Banks and the Byzantine empire roughly correspond to 2010 and the technically pubescent 70s and 80s. You might think I’m reaching here – but I’m really not.
Storing an application’s data in a system built to run millions of transactions a second is complete… insanity
. Notice I didn’t say “transacting” – I said “storing”. More on this below.
What About Reporting?
This is, by far, the number one question I get asked. And my answer, which I’m sure is super aggravating is “what about it?”. Think of this in terms of programming – what are the needs here, what are the requirements?
Generally speaking, reporting is “the proving” of your application’s validity – its relevance to the business people who’ve hired you and the only measure of “was this worth it?”. You should actually be thinking of this first, before you code anything, as it will be the thing that gets you fired when the application you’ve created sucks and people hate it. OR it will be the thing that makes you a hero with a lifelong contract that comes with all the love in the world. It’s the proof of your skill – are people buying/using/paying attention?
The answer seems obvious – you need to store this information in some kind of system that allows you to
lie through your teeth and construct false reports that make you look awesome allow you to report accurately and ask various questions. A database, if you will.
So yes – you don’t want to be storing this kind of information in an Object or Document database – you want something that allows you to make associations on the fly, calculations on the fly – aggregations based on historical data that isn’t subject to change or corruption based on the need to always be online.
Once you star thinking this way you begin to realize that you’ve (most likely) been doin it wrong for a long, long time. Historical records (like an account balance) should almost never be deleted – they should be adjusted with a record that describes the adjustment and, more accurately, should lay out a trail of popcorn through the digital forest so you, your client, and your customers know precisely what happened.

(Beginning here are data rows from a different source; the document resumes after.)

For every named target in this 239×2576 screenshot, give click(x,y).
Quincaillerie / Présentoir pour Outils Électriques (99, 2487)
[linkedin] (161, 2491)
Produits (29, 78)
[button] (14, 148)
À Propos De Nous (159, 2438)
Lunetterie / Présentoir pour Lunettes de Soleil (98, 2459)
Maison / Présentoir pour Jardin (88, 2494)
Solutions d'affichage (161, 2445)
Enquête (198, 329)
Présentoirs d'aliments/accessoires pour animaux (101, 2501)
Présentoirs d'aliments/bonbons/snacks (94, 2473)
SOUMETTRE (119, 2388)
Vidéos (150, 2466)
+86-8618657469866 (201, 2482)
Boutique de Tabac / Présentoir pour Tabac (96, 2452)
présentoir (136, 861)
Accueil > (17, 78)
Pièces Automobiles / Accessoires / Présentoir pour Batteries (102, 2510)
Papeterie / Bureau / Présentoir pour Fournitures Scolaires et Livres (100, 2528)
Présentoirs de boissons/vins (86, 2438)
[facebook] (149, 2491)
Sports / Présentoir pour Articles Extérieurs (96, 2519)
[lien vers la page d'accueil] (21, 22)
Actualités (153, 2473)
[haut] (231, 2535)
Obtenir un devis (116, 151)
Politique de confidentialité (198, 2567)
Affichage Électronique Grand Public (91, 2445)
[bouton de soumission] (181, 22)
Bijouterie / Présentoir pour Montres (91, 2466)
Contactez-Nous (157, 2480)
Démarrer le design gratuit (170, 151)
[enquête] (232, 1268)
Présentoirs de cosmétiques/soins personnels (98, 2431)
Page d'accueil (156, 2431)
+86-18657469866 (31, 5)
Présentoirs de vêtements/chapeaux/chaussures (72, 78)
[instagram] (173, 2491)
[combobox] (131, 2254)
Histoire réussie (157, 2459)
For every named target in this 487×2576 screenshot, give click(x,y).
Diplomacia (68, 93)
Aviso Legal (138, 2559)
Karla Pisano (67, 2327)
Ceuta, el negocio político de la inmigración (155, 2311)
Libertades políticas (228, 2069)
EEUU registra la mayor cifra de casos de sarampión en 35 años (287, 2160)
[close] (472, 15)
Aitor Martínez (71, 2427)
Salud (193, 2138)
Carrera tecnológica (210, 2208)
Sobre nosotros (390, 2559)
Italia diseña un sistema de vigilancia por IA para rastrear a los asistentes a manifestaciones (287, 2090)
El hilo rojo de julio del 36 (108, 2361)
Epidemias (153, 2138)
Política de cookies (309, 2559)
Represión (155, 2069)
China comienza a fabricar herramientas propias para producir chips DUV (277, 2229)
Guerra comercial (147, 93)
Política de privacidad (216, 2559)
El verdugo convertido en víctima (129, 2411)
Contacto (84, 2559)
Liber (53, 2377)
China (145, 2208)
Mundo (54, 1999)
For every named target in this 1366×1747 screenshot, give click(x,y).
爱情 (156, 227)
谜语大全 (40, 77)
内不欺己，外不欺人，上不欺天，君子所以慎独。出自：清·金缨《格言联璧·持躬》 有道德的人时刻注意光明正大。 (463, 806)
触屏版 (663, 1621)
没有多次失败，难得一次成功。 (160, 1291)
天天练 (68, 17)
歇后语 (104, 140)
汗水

You ever built a reporting system and have your client ask you:
“why doesn’t this report line up and reconcile with last month?”
I have, and it was embarrassing. It didn’t line up because the client changed some info in the database and it rippled through to this month’s report:
Oh, to see a more accurate report you need to run last month’s report as well – and all the previous months. And re-send them to everyone. Sorry about that – you know – what can I do … computers these days…
(run away and feel really dumb…)
I’m getting ahead of myself. Let’s regroup.
Relational Databases Are The Middle Children Of Tech History
Put simply – they solve a problem that no longer exists. Namely “where do I store this rudimentary data from my users?” It used to be, back in the 80s and 90s,
“just stick it in our [Monolithic Server] because we’ll need it there anyway – I’ll run some queries to fix it up. Here’s your table, it’s called XQW6T.”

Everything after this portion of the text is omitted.